PROBLEM TO WORK ON: Would you print, word for word, only the lines running from the line with "The width and height of the screenshot is (324, 208)." to the last line of the entries, without the pictures?

INPUT FOR THIS TASK:
○ ○ ○ ○ ○
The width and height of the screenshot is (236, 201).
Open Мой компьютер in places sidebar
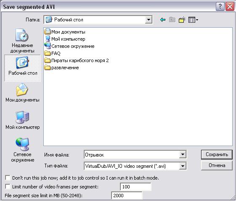(22, 120)
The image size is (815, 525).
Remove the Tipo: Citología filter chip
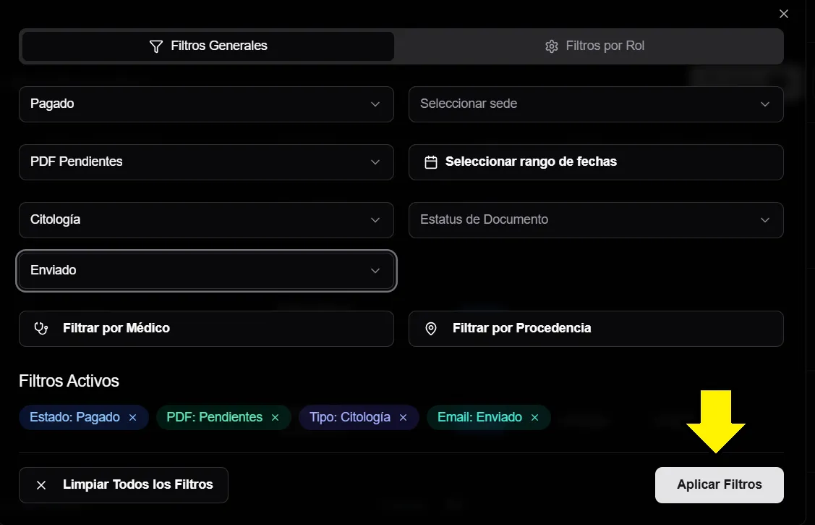[404, 418]
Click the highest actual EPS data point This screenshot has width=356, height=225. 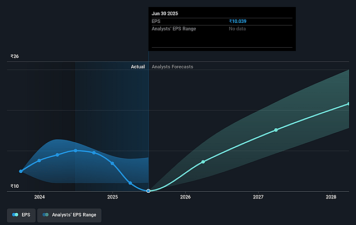76,151
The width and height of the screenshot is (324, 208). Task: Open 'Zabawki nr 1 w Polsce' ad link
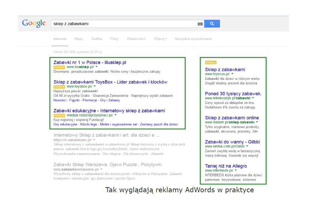click(90, 62)
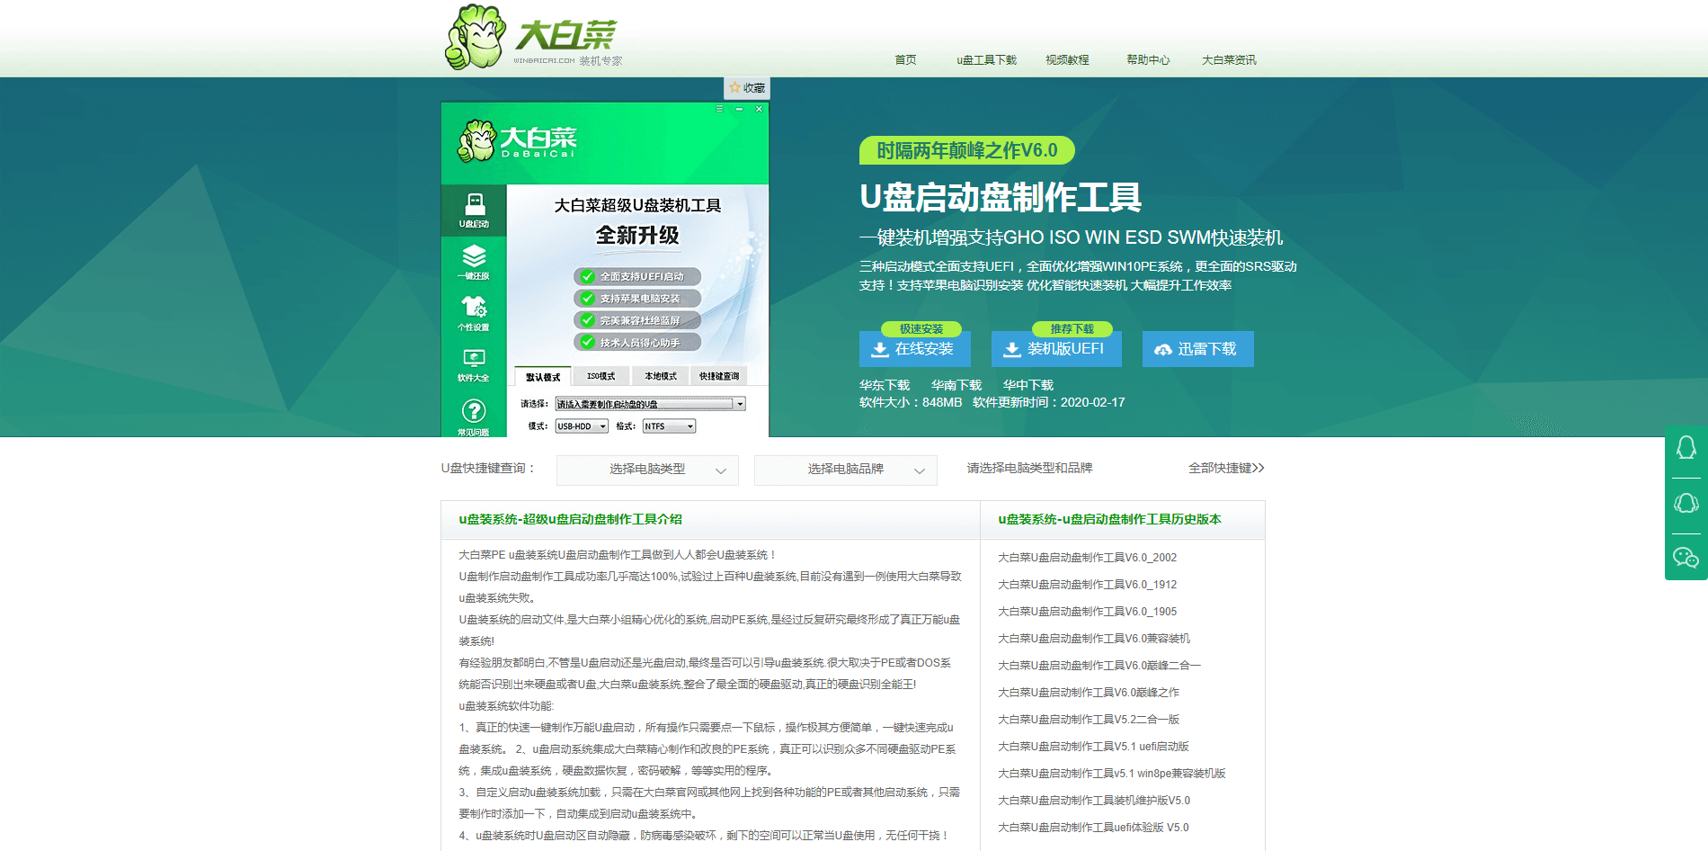Click the WeChat icon in side panel
The image size is (1708, 851).
coord(1686,558)
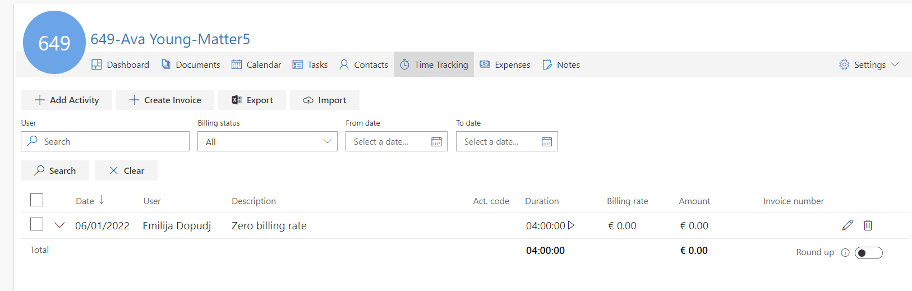The height and width of the screenshot is (291, 912).
Task: Click the Add Activity button
Action: (67, 100)
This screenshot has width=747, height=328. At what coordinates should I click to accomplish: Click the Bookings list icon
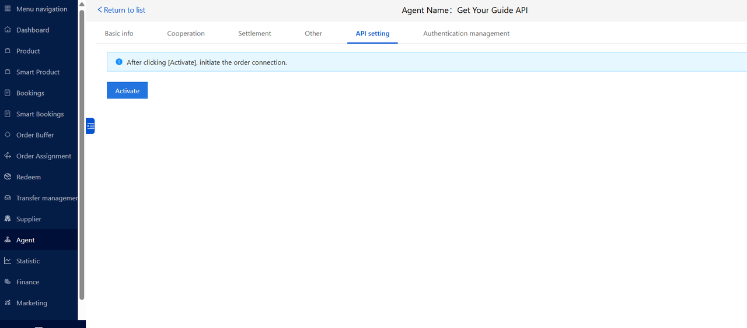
○ ○ ○ ○ ○
REPLY:
The width and height of the screenshot is (324, 208). Task: Open 'Zabawki nr 1 w Polsce' ad link
click(90, 62)
Click the WeChat icon in side panel
The image size is (1708, 851).
coord(1686,558)
The height and width of the screenshot is (291, 912).
Task: Click the Add Activity button
Action: (67, 100)
This screenshot has width=747, height=328. At what coordinates should I click to accomplish: Click the Bookings list icon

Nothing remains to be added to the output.